The U.S. Forest Service plans to hold a series of public meetings in northern Idaho to discuss a draft management plan that will guide decisions for the Panhandle National Forests for the next 10 to 15 years.
Forest Supervisor Mary Farnsworth tells The Spokesman-Review that the plan includes a mix of recreational opportunities and timber sales along with forest restoration and healthy watersheds.
Farnsworth said 40 percent of the 2.5-million-acre forest is within wildland-urban interface areas. That means private residences, municipal watersheds, power lines and other infrastructure that’s adjacent to the forest boundary.
The area has added 100,000 residents since 1987, with many choosing to live along scenic corridors and lakes next to the forest.
“You look at real estate ads these days. They say, ‘Adjacent to national forest lands.’ That’s a selling point for people,” said Farnsworth.
For forest officials, the increasing human population has ramifications when it comes to fighting wildfires, managing insect outbreaks and planning for recreational use.
“It’s the community’s backyard,” said Linda Clark, a Forest Service planner. “People love their national forest. Everyone has their desire of what the national forest should do for them.”
Forest officials also say the expanding human population affects migrating wildlife, and part of the plan includes goals for keeping people and grizzly bears apart by closing or reducing motorized use in core grizzly areas.
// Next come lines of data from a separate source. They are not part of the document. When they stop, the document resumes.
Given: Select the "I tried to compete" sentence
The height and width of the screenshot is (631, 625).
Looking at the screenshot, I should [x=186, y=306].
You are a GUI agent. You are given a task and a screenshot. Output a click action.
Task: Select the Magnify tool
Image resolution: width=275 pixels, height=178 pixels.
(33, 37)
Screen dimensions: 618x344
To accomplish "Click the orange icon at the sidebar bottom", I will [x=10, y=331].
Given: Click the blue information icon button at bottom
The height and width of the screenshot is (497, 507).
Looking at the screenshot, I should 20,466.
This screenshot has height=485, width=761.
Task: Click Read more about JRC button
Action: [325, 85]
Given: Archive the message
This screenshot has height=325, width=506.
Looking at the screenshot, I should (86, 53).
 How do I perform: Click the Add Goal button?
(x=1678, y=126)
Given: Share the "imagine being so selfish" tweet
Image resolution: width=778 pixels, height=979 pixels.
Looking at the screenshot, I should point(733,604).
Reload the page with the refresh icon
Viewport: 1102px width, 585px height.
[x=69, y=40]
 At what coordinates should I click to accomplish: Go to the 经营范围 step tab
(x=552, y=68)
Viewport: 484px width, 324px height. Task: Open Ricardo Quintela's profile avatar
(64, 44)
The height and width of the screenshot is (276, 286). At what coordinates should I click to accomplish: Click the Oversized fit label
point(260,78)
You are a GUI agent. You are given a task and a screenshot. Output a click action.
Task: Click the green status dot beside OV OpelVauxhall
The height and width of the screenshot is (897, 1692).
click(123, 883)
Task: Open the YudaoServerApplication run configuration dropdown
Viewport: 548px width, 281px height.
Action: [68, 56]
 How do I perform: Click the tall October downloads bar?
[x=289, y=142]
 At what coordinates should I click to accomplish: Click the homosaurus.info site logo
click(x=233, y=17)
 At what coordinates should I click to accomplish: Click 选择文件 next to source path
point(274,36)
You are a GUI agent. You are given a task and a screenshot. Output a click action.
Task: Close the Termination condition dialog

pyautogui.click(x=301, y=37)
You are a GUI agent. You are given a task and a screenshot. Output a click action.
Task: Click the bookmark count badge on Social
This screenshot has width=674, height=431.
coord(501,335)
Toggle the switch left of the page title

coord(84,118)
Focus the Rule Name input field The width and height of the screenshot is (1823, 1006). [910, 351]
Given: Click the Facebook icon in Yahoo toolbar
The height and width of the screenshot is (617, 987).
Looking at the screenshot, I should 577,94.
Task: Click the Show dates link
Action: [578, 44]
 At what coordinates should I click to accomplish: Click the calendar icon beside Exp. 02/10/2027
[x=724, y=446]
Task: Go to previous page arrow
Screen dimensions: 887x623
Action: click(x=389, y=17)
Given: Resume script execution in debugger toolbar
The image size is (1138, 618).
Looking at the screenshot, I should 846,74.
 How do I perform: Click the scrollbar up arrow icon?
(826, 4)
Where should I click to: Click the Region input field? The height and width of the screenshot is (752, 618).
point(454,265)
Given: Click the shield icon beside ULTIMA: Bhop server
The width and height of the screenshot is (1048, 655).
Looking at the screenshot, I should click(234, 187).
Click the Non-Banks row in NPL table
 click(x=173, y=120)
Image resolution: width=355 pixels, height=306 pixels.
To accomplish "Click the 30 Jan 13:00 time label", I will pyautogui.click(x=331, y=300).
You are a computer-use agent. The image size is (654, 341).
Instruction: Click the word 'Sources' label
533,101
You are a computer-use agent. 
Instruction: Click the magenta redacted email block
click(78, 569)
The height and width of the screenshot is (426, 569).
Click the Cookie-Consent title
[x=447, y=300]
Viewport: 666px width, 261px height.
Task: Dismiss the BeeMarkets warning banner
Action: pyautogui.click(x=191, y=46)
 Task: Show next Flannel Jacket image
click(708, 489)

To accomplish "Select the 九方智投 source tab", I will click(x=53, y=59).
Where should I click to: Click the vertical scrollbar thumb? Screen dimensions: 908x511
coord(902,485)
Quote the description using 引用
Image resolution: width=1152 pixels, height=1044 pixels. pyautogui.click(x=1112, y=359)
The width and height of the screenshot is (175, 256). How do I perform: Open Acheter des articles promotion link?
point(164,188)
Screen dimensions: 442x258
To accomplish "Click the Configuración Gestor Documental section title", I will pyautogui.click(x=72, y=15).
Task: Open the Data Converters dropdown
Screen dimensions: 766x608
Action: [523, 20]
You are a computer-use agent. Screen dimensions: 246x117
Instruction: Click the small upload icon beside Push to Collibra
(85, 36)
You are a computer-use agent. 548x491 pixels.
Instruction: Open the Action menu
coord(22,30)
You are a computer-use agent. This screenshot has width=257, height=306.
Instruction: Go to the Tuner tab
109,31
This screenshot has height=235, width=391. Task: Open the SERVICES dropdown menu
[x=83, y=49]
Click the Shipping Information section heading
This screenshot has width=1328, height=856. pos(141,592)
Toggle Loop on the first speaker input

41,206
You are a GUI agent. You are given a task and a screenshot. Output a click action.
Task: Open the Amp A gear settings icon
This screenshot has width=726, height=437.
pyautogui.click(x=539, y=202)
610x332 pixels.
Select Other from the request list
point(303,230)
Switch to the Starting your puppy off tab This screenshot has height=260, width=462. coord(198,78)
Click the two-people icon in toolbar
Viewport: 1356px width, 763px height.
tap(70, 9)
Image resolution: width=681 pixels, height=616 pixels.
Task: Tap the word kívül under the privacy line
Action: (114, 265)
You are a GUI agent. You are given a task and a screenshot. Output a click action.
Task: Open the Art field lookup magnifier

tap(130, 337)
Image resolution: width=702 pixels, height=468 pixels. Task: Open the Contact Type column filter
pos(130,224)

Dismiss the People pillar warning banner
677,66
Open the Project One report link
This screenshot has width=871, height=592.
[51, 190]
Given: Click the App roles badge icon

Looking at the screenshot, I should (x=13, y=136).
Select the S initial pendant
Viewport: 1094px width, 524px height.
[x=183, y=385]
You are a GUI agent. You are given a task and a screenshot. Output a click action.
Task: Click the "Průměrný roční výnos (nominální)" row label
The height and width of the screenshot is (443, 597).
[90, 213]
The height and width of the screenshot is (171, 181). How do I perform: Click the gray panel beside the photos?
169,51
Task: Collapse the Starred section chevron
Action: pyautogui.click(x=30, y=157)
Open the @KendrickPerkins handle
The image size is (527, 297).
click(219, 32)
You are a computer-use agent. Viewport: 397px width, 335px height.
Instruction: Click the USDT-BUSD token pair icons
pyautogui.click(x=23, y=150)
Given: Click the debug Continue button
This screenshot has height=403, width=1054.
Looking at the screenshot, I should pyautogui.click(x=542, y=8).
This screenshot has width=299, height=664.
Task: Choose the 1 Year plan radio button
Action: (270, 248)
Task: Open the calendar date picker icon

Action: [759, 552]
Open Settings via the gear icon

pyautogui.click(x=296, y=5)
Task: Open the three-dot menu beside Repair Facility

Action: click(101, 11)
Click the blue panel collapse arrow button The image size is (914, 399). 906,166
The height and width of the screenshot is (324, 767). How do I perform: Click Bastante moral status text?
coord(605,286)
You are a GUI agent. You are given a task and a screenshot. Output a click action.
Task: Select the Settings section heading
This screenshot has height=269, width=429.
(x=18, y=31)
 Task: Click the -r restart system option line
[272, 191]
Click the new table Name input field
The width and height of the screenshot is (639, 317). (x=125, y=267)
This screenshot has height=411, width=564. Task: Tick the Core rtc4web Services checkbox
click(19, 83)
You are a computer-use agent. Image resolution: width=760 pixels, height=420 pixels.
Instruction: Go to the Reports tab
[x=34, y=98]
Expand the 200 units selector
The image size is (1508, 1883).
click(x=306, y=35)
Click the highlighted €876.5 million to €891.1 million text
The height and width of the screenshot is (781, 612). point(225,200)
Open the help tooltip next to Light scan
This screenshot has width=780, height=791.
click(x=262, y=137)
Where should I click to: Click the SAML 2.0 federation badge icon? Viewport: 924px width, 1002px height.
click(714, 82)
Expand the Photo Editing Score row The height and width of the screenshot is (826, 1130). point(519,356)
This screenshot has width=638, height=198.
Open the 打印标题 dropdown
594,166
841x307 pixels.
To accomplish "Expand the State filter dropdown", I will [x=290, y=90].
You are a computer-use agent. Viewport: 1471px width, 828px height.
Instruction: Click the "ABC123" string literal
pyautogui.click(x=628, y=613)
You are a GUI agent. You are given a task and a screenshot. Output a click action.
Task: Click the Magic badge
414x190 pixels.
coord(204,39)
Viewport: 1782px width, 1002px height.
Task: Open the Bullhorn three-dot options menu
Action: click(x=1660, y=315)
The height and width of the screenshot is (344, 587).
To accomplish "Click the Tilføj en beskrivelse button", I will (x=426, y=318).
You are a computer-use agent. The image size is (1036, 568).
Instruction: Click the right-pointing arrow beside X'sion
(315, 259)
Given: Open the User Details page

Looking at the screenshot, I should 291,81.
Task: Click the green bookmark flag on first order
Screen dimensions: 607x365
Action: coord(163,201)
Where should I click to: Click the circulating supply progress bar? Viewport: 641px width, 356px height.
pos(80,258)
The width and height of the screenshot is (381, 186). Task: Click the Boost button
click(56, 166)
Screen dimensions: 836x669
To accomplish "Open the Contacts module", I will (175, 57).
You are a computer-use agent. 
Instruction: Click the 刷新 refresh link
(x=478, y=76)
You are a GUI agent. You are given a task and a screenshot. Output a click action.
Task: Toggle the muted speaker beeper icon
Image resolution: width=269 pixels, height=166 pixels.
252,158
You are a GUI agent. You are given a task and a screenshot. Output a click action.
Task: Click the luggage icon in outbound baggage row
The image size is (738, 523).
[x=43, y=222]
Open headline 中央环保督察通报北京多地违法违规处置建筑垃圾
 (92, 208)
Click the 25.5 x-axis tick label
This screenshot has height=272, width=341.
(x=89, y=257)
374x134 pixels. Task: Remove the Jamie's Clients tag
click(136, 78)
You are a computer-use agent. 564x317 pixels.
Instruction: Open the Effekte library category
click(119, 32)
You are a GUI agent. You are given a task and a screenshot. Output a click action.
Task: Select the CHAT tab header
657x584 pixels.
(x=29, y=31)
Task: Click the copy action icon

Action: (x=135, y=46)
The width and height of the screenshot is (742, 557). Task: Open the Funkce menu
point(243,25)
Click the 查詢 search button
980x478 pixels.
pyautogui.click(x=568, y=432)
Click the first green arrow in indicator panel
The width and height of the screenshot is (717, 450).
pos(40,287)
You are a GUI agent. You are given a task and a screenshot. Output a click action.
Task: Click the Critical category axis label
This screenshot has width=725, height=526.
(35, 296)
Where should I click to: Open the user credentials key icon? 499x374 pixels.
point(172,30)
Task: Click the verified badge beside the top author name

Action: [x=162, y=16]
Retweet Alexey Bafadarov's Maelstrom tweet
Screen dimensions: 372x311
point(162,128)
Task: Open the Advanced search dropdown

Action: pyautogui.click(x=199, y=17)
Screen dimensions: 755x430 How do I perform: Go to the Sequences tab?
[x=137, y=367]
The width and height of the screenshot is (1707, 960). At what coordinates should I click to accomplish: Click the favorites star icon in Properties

The meetings are set for Jan. 10 in Coeur d’Alene, Jan. 11 in St. Maries, Jan 12 in Smelterville, Jan. 17 in Bonners Ferry, Jan. 19 in Priest Lake, and Jan. 23 in Sandpoint.
Written comments will be accepted for 90 days. Farnsworth said forest officials hope to adopt a new plan by the end of 2012.
“It’s our contract with the public,” said Farnsworth. “It’s how we will manage the public’s lands into the future.”
Some details of the plan include projected annual timber sales of 45 million to 50 million board feet, similar to current harvest levels.
The plan also includes 160,000 acres listed as proposed wilderness areas in case a future Congress opts to designate the land as wilderness. Another 21,400 acres are designated as primitive lands, where timber sales are prohibited, but motorized use and mountain bikes are allowed.
“People want wild lands that they can access,” said Jason Kirchner, a Forest Service spokesman.